▼▼▼
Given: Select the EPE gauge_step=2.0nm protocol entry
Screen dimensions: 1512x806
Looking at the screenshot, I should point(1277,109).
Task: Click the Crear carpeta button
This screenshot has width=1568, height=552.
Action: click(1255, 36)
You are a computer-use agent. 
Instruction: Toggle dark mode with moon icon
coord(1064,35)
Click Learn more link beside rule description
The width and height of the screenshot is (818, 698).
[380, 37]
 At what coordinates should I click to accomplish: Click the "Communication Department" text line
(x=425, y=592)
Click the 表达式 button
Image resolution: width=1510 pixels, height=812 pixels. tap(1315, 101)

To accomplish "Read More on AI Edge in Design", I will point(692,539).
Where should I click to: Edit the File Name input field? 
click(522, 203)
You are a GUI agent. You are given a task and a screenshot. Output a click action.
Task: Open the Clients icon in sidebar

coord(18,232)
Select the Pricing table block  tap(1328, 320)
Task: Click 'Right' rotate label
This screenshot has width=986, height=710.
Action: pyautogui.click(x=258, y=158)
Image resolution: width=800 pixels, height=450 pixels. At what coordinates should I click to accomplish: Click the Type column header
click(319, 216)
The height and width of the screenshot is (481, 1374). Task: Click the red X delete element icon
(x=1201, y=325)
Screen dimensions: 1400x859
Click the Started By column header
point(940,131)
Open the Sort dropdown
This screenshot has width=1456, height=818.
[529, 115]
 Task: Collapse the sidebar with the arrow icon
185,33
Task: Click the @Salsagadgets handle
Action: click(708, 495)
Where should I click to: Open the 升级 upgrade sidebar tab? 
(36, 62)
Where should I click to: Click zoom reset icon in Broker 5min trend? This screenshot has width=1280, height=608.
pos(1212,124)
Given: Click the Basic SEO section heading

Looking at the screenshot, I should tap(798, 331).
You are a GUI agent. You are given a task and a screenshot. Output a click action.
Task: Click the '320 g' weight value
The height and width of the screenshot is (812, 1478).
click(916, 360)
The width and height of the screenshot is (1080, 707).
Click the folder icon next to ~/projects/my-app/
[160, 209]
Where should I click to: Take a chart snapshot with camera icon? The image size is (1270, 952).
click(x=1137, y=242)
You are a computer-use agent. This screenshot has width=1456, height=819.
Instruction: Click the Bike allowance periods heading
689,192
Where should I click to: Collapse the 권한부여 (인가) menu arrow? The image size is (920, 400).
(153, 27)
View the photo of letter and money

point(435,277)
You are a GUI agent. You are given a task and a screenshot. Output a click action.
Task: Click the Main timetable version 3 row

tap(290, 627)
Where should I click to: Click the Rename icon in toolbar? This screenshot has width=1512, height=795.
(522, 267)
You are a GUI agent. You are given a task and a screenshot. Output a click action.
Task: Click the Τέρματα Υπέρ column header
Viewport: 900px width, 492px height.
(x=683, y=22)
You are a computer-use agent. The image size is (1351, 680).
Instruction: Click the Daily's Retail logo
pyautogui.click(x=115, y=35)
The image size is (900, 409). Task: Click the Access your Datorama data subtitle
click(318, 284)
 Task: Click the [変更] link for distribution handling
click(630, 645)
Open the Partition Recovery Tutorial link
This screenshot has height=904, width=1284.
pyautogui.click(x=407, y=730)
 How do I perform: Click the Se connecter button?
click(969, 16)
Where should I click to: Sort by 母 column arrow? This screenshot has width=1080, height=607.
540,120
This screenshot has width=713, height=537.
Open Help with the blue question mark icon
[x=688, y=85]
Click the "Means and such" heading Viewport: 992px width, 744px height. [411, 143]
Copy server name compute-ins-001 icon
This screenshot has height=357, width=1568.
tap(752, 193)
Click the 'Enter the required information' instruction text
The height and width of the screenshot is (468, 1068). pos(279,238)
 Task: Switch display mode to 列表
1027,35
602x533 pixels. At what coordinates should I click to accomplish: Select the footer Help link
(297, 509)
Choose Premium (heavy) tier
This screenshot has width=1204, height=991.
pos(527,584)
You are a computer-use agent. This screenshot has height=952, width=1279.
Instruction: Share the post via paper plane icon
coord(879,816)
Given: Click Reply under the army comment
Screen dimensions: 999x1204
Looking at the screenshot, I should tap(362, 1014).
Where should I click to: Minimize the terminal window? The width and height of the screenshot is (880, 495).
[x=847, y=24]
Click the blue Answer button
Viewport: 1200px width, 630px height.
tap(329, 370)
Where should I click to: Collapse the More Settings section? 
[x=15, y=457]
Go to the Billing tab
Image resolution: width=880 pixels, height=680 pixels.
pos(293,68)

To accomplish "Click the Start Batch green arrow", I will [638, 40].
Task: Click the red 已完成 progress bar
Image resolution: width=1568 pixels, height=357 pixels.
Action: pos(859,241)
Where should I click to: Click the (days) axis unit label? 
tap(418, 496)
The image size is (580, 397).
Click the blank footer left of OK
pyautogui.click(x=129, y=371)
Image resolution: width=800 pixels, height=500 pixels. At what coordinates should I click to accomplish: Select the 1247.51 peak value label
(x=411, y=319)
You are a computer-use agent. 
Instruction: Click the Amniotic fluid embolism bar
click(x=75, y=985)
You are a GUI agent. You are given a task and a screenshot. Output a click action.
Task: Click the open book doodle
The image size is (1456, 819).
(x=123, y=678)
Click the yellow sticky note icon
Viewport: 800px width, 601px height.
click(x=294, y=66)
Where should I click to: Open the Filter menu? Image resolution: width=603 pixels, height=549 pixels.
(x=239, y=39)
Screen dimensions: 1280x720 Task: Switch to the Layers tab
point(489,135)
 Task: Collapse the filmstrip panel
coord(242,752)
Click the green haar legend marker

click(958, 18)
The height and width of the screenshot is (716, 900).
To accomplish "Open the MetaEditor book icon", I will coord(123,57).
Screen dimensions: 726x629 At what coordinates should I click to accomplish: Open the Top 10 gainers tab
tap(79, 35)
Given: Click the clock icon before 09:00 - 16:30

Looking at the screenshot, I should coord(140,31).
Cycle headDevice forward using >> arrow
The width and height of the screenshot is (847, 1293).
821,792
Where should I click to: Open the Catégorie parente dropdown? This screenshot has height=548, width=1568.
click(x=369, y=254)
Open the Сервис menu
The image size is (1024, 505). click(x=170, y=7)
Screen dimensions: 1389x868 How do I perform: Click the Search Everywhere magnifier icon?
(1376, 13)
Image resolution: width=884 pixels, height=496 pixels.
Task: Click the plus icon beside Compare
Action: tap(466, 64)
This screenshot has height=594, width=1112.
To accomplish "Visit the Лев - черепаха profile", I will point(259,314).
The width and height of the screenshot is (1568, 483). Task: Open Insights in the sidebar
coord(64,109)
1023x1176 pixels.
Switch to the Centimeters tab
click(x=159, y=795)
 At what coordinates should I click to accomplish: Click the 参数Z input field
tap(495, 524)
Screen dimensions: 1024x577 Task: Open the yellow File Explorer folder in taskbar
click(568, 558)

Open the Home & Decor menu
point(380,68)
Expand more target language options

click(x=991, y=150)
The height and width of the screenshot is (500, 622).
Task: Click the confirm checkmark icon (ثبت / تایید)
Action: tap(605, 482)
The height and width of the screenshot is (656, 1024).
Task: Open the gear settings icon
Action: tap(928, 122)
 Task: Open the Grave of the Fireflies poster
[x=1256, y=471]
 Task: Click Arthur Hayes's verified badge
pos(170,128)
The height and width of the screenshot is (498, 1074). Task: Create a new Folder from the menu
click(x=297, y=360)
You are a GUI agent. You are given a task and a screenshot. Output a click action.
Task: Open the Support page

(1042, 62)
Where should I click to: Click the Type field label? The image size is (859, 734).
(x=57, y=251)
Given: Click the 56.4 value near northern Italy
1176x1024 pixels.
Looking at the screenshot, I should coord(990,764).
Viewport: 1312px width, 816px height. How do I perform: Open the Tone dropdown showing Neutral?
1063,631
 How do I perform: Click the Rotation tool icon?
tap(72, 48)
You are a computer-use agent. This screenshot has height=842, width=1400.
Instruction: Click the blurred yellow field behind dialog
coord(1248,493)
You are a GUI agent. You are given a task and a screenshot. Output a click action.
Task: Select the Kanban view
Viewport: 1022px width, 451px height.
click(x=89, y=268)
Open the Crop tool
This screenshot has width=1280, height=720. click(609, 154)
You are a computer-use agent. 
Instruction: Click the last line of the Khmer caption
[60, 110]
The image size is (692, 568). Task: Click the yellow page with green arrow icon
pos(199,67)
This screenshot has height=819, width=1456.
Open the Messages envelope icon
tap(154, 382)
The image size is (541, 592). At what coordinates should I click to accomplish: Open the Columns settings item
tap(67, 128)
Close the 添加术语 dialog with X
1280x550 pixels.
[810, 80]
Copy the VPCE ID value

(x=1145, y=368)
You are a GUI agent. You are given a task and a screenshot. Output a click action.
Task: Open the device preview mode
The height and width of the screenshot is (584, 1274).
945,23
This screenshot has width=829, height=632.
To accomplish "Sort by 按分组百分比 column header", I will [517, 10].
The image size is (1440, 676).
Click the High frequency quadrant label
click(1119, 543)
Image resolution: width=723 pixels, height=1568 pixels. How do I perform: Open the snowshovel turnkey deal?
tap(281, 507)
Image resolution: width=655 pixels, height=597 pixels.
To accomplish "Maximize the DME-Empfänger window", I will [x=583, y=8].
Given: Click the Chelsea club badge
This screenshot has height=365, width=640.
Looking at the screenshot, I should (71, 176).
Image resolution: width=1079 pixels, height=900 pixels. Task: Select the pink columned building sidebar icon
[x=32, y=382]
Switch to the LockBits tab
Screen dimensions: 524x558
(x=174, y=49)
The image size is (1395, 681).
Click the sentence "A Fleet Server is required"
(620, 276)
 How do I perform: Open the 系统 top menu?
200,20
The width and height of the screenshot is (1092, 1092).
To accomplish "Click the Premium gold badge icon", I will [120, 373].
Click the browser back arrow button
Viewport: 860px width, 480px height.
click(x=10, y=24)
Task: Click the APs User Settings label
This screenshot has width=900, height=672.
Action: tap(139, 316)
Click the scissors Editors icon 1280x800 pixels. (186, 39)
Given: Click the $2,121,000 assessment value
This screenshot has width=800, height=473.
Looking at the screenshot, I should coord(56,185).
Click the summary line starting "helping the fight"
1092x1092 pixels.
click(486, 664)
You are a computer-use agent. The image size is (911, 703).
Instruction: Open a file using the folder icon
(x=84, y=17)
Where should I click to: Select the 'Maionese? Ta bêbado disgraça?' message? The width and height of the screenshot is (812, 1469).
▲▲▲
Within the data above, the lines from the one with "Click the blank footer left of OK" to the one with "The height and width of the screenshot is (716, 900)." must be repeated exactly; no other line belongs in the answer.

### [WRITTEN ANSWER]
Click the blank footer left of OK
pyautogui.click(x=129, y=371)
Image resolution: width=800 pixels, height=500 pixels. At what coordinates should I click to accomplish: Select the 1247.51 peak value label
(x=411, y=319)
You are a computer-use agent. 
Instruction: Click the Amniotic fluid embolism bar
click(x=75, y=985)
You are a GUI agent. You are given a task and a screenshot. Output a click action.
Task: Click the open book doodle
The image size is (1456, 819).
(x=123, y=678)
Click the yellow sticky note icon
Viewport: 800px width, 601px height.
click(x=294, y=66)
Where should I click to: Open the Filter menu? Image resolution: width=603 pixels, height=549 pixels.
(x=239, y=39)
Screen dimensions: 1280x720 Task: Switch to the Layers tab
point(489,135)
 Task: Collapse the filmstrip panel
coord(242,752)
Click the green haar legend marker

click(958, 18)
The height and width of the screenshot is (716, 900).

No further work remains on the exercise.